-------- Available records
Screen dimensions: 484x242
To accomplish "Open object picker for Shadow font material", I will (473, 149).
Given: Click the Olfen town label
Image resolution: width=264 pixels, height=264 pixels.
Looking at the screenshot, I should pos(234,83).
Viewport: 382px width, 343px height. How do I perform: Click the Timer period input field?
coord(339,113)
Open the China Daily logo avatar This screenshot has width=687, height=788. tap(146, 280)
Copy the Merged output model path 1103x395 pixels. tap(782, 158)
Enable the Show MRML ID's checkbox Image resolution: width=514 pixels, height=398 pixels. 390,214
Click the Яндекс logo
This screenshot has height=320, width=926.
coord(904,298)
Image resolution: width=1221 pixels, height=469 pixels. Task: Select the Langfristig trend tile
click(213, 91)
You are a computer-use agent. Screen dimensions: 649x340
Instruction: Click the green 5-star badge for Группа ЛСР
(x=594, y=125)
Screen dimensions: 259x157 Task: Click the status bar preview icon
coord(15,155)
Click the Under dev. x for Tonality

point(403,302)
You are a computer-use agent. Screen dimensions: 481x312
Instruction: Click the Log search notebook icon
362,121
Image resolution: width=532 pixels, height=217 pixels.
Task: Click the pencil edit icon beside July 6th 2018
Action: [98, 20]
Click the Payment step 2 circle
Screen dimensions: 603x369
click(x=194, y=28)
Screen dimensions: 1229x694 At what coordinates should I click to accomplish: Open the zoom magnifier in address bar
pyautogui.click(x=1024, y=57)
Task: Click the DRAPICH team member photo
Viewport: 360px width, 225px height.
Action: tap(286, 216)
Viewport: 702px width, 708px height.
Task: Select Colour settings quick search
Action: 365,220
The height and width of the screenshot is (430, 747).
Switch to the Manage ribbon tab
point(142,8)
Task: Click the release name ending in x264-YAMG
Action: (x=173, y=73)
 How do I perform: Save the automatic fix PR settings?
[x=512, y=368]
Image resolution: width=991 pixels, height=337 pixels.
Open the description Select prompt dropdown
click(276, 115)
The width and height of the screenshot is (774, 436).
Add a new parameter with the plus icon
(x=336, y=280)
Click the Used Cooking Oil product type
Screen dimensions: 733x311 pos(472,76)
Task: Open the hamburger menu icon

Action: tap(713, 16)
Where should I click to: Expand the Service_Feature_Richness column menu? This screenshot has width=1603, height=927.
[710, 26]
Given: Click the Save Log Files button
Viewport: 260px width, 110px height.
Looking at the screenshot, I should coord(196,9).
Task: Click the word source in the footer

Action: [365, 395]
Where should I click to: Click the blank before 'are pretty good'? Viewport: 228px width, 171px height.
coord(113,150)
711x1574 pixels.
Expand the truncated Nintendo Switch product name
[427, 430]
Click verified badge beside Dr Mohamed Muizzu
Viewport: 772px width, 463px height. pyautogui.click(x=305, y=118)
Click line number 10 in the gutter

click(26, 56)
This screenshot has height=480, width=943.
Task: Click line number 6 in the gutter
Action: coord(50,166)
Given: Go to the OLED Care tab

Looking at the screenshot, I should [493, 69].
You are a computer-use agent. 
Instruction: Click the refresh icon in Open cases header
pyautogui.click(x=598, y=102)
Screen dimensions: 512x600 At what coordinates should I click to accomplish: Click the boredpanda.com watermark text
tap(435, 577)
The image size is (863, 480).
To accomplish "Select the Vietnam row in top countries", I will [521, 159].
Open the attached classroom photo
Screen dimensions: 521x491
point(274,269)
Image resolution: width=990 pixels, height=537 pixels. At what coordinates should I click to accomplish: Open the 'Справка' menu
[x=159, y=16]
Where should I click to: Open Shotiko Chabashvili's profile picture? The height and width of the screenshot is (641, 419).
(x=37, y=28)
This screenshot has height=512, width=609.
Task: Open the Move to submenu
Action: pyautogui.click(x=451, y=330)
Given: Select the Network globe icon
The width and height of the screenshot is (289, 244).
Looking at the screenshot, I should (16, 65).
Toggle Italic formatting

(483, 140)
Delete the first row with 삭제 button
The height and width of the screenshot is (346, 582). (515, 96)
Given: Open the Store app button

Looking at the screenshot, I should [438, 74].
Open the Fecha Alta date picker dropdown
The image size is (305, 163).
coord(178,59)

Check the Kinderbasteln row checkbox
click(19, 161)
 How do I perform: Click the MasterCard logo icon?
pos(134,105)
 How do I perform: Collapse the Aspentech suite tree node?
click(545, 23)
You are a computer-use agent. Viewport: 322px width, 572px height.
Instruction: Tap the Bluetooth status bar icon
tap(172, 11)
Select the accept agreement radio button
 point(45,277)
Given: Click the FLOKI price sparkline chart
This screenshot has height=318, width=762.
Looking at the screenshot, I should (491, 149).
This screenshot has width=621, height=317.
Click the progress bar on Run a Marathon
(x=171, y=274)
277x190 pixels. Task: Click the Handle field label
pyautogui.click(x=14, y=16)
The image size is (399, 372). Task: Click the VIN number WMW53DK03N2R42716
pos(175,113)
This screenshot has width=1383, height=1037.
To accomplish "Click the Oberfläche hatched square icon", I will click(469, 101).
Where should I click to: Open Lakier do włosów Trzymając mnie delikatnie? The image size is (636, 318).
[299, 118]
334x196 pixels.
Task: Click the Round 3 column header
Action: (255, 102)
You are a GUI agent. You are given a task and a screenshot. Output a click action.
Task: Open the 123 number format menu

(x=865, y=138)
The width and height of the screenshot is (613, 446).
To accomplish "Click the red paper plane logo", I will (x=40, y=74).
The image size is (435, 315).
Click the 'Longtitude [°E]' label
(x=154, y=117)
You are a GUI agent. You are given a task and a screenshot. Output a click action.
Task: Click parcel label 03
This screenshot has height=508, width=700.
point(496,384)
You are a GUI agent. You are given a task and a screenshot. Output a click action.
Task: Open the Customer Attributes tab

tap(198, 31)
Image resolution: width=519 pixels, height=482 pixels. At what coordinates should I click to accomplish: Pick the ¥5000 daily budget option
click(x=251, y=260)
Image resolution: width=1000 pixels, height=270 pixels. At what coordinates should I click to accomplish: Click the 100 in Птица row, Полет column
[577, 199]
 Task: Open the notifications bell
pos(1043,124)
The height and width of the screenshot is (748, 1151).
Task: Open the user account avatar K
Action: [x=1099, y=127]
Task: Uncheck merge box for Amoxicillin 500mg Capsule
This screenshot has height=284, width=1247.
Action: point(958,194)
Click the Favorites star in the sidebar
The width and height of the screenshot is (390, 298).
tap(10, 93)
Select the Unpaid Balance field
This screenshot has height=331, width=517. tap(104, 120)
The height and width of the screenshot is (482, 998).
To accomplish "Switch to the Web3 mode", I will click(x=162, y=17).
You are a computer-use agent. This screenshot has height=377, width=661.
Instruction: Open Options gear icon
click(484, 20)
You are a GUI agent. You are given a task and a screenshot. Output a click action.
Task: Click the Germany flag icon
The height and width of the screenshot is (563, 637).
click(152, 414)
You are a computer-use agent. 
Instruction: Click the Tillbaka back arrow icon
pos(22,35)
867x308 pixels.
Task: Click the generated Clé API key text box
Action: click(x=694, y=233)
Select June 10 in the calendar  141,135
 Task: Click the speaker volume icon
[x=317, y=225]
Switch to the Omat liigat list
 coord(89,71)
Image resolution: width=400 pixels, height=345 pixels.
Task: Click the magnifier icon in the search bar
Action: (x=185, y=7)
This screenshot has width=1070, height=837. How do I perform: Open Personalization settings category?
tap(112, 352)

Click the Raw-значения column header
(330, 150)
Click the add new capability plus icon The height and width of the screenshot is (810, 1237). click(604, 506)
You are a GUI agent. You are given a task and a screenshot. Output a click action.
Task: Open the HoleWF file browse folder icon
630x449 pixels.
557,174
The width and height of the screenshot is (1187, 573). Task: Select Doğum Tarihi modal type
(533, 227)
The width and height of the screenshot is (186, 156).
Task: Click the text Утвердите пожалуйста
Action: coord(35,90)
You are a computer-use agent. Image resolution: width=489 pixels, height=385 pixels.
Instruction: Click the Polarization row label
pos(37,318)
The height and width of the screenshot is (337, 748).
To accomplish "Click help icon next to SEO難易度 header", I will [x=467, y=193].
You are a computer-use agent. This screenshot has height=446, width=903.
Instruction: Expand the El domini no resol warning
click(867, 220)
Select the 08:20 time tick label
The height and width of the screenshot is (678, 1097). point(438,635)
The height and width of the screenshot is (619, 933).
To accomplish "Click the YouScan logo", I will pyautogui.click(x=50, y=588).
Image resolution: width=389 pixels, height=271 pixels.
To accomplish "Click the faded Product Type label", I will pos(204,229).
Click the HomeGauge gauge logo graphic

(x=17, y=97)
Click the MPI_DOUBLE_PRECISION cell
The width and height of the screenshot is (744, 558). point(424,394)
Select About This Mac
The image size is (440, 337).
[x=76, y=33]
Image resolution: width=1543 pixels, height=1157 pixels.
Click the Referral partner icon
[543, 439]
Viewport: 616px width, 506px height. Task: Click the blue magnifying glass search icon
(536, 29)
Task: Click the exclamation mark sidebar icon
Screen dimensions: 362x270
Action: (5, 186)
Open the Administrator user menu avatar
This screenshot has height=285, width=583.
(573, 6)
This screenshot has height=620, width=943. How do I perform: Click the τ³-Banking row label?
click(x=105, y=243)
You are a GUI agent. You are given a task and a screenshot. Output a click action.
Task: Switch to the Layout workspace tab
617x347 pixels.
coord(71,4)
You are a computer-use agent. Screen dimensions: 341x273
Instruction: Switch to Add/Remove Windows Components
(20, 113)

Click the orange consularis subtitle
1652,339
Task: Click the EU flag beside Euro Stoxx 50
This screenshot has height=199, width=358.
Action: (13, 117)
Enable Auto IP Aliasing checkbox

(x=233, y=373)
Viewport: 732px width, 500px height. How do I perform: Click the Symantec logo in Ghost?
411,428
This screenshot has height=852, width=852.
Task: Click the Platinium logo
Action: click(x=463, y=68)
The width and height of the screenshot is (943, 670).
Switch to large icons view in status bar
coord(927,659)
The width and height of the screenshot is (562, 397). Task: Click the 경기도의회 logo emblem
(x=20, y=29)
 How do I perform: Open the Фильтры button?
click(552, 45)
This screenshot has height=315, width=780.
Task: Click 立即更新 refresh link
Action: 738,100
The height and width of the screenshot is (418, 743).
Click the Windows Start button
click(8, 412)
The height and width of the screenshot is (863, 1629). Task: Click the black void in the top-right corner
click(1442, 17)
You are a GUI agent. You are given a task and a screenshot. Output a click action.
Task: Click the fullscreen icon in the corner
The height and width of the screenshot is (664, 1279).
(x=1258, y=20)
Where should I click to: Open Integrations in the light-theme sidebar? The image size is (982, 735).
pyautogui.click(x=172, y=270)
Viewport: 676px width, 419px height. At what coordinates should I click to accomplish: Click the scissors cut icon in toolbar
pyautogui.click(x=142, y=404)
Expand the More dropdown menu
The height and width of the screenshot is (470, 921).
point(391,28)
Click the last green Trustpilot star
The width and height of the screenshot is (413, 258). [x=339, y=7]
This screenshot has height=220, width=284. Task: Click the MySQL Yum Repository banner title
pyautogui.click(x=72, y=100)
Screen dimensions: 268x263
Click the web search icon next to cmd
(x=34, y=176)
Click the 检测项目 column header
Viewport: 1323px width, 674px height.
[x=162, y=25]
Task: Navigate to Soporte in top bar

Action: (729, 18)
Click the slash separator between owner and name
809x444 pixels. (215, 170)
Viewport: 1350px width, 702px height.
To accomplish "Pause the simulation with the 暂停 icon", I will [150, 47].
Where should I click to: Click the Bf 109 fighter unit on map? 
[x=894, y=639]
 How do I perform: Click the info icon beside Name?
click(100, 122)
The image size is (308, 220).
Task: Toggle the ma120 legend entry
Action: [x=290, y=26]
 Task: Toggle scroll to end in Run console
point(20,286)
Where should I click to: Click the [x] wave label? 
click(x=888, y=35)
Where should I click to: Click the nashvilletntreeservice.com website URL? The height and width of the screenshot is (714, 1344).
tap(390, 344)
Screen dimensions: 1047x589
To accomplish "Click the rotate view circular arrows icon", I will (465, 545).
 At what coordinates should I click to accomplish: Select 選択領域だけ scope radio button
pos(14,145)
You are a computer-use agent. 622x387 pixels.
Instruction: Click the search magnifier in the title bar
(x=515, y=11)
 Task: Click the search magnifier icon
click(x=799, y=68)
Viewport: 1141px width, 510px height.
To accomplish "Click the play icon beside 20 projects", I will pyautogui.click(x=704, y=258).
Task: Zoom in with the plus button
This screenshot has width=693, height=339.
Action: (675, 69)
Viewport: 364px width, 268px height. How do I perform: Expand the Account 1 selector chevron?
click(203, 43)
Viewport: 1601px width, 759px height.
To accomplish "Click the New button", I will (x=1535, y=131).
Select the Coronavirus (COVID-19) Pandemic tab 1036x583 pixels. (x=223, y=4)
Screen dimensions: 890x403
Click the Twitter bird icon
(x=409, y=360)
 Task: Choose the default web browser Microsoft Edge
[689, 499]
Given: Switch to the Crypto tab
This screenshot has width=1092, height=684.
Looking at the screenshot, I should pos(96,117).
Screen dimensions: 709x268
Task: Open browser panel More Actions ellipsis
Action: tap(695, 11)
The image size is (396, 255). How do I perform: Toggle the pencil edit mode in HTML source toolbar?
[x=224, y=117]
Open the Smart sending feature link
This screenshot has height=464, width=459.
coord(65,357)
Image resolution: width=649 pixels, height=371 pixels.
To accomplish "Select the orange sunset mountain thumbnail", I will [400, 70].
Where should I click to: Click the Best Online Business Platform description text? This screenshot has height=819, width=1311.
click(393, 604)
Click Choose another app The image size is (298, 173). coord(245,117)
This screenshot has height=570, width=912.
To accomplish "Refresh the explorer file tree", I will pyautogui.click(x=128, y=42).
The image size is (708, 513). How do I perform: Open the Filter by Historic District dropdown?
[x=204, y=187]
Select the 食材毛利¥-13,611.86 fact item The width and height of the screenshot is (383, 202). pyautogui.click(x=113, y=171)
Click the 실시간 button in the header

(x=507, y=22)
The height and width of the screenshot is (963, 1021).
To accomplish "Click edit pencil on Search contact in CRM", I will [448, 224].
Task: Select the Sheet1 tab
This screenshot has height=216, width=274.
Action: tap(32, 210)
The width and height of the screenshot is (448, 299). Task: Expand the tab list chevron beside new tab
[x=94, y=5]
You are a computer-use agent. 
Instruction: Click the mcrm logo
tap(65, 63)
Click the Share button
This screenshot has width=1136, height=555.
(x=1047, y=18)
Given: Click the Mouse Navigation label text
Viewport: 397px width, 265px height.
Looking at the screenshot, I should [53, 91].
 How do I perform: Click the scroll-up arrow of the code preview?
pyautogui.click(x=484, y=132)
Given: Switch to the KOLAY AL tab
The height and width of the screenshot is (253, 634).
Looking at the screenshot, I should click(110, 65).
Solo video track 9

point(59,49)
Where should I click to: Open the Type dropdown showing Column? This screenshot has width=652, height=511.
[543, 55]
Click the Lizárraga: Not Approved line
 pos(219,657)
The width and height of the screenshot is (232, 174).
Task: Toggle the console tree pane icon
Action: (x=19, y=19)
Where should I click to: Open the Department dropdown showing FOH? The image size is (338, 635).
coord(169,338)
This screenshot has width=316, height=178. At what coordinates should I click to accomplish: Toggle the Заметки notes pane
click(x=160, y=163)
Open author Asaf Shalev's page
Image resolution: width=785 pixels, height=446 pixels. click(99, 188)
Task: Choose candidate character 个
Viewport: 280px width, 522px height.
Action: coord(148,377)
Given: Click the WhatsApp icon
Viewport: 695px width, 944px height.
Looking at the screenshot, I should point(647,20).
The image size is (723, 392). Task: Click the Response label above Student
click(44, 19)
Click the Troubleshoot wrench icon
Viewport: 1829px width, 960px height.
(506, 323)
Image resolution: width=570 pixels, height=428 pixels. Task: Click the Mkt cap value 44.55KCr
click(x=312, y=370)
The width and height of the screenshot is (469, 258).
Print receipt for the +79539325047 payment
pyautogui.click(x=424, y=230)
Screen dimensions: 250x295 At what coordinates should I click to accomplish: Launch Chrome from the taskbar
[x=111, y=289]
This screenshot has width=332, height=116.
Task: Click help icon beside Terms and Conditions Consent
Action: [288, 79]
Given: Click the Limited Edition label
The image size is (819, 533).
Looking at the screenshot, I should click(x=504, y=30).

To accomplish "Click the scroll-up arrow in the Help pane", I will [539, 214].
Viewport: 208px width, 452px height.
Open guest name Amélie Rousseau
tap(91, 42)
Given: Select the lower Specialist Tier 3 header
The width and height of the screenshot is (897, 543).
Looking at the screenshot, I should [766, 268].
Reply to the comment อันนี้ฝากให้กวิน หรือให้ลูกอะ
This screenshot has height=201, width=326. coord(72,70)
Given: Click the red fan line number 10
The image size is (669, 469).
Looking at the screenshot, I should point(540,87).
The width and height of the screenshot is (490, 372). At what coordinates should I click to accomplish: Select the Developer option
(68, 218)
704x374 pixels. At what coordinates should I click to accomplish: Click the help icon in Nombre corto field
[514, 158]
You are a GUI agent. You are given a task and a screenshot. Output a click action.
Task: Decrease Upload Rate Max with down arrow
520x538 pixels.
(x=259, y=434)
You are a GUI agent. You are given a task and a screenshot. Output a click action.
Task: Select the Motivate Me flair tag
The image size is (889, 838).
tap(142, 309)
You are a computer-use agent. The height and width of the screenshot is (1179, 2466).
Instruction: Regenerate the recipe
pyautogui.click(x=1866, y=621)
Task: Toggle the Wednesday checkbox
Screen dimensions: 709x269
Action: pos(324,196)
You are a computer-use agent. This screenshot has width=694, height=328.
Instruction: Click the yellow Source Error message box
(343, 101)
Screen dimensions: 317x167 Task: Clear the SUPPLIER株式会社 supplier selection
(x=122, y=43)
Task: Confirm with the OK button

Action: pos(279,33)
----------------
Using the records above, list each line that includes "flag".

Task: Click the Germany flag icon
Task: Click the EU flag beside Euro Stoxx 50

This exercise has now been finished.